TASK STATEMENT: What you give back must match the data below character for character.

Stored data:
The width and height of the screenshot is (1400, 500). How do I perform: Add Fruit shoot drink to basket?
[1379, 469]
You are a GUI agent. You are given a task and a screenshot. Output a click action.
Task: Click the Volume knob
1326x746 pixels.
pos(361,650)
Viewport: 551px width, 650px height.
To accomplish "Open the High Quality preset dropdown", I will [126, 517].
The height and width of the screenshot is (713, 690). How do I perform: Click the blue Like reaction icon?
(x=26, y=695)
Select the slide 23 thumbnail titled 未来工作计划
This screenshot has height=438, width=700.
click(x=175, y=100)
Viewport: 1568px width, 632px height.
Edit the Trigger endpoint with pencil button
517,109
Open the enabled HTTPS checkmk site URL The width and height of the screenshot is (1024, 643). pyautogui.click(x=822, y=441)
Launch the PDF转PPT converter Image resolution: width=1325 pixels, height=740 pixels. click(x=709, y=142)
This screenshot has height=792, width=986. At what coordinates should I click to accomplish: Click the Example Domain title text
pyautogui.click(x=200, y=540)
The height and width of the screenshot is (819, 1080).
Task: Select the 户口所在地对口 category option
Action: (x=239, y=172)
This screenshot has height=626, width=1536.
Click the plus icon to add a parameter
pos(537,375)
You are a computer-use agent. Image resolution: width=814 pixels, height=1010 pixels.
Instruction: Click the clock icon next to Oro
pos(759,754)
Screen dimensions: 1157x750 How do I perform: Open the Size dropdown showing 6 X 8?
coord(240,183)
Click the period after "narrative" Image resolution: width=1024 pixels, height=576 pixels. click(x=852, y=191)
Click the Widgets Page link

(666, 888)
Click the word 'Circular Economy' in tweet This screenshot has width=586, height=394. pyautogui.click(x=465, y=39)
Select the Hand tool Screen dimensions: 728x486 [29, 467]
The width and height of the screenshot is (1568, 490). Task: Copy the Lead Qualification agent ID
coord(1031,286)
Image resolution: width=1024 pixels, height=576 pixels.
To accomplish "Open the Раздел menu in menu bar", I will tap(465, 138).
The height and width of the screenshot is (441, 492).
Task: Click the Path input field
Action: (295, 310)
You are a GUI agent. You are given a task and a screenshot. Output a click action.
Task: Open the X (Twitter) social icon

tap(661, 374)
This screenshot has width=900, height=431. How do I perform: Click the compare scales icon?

SOLUTION FOR THIS TASK:
The width and height of the screenshot is (1400, 500). How do I perform: Add Fruit shoot drink to basket?
[1379, 469]
You are a GUI agent. You are given a task and a screenshot. Output a click action.
Task: Click the Volume knob
1326x746 pixels.
pos(361,650)
Viewport: 551px width, 650px height.
To accomplish "Open the High Quality preset dropdown", I will [126, 517].
The height and width of the screenshot is (713, 690). How do I perform: Click the blue Like reaction icon?
(x=26, y=695)
Select the slide 23 thumbnail titled 未来工作计划
This screenshot has height=438, width=700.
click(x=175, y=100)
Viewport: 1568px width, 632px height.
Edit the Trigger endpoint with pencil button
517,109
Open the enabled HTTPS checkmk site URL The width and height of the screenshot is (1024, 643). pyautogui.click(x=822, y=441)
Launch the PDF转PPT converter Image resolution: width=1325 pixels, height=740 pixels. click(x=709, y=142)
This screenshot has height=792, width=986. At what coordinates should I click to accomplish: Click the Example Domain title text
pyautogui.click(x=200, y=540)
The height and width of the screenshot is (819, 1080).
Task: Select the 户口所在地对口 category option
Action: (x=239, y=172)
This screenshot has height=626, width=1536.
Click the plus icon to add a parameter
pos(537,375)
You are a computer-use agent. Image resolution: width=814 pixels, height=1010 pixels.
Instruction: Click the clock icon next to Oro
pos(759,754)
Screen dimensions: 1157x750 How do I perform: Open the Size dropdown showing 6 X 8?
coord(240,183)
Click the period after "narrative" Image resolution: width=1024 pixels, height=576 pixels. click(x=852, y=191)
Click the Widgets Page link

(666, 888)
Click the word 'Circular Economy' in tweet This screenshot has width=586, height=394. pyautogui.click(x=465, y=39)
Select the Hand tool Screen dimensions: 728x486 [29, 467]
The width and height of the screenshot is (1568, 490). Task: Copy the Lead Qualification agent ID
coord(1031,286)
Image resolution: width=1024 pixels, height=576 pixels.
To accomplish "Open the Раздел menu in menu bar", I will tap(465, 138).
The height and width of the screenshot is (441, 492).
Task: Click the Path input field
Action: (295, 310)
You are a GUI agent. You are given a task and a screenshot. Output a click action.
Task: Open the X (Twitter) social icon

tap(661, 374)
This screenshot has width=900, height=431. How do I perform: Click the compare scales icon?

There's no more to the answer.